** begin Given records **
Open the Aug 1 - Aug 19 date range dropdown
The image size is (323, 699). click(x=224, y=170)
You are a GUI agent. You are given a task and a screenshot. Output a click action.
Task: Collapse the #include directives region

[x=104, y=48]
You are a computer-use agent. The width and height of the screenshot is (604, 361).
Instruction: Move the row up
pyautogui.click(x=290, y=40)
** end Given records **
** begin Given records **
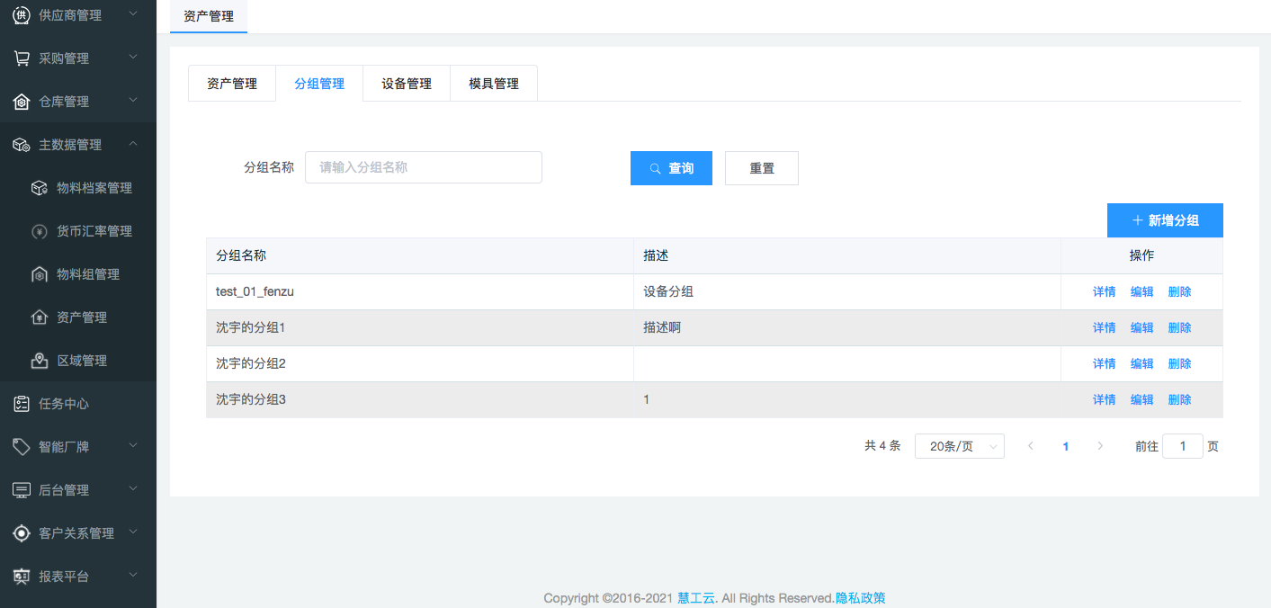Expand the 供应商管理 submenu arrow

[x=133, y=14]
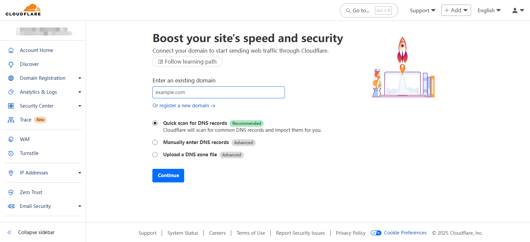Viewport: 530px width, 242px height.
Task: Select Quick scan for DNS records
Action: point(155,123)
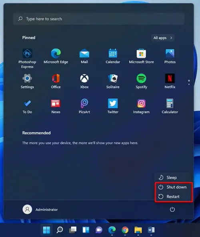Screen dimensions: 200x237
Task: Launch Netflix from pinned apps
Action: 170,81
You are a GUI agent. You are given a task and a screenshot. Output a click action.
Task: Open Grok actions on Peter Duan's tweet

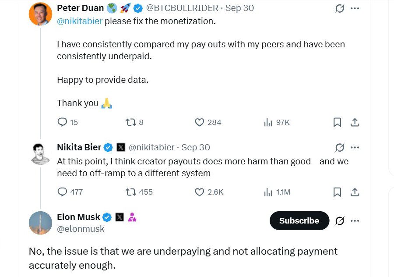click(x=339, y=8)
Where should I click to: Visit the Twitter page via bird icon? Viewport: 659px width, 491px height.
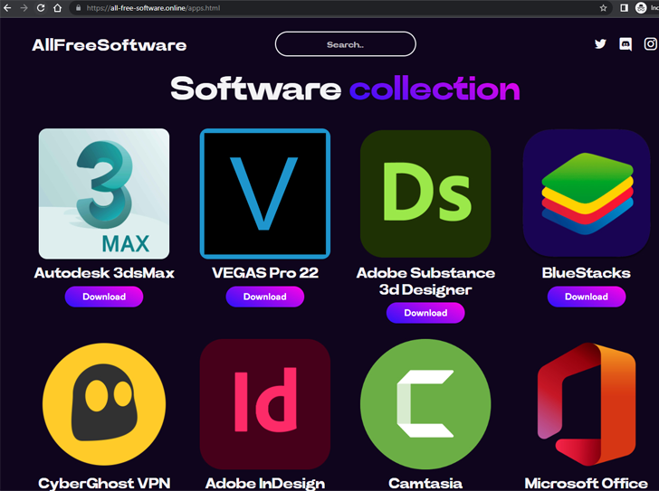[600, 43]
** end Given records **
** begin Given records **
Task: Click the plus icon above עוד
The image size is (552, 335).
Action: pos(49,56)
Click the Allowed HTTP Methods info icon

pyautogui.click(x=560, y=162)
** end Given records **
Rescale everything from the line containing "Task: Click the plus icon above עוד" down to the line containing "pyautogui.click(x=560, y=162)", both included. Reproduce these lines in full, requests too, multiplying each coordinate in the answers by 1.65 and rounding to whole numbers with halves rounded up.

Output of the task:
Task: Click the plus icon above עוד
The image size is (552, 335).
Action: pos(81,92)
Click the Allowed HTTP Methods info icon

pyautogui.click(x=924, y=267)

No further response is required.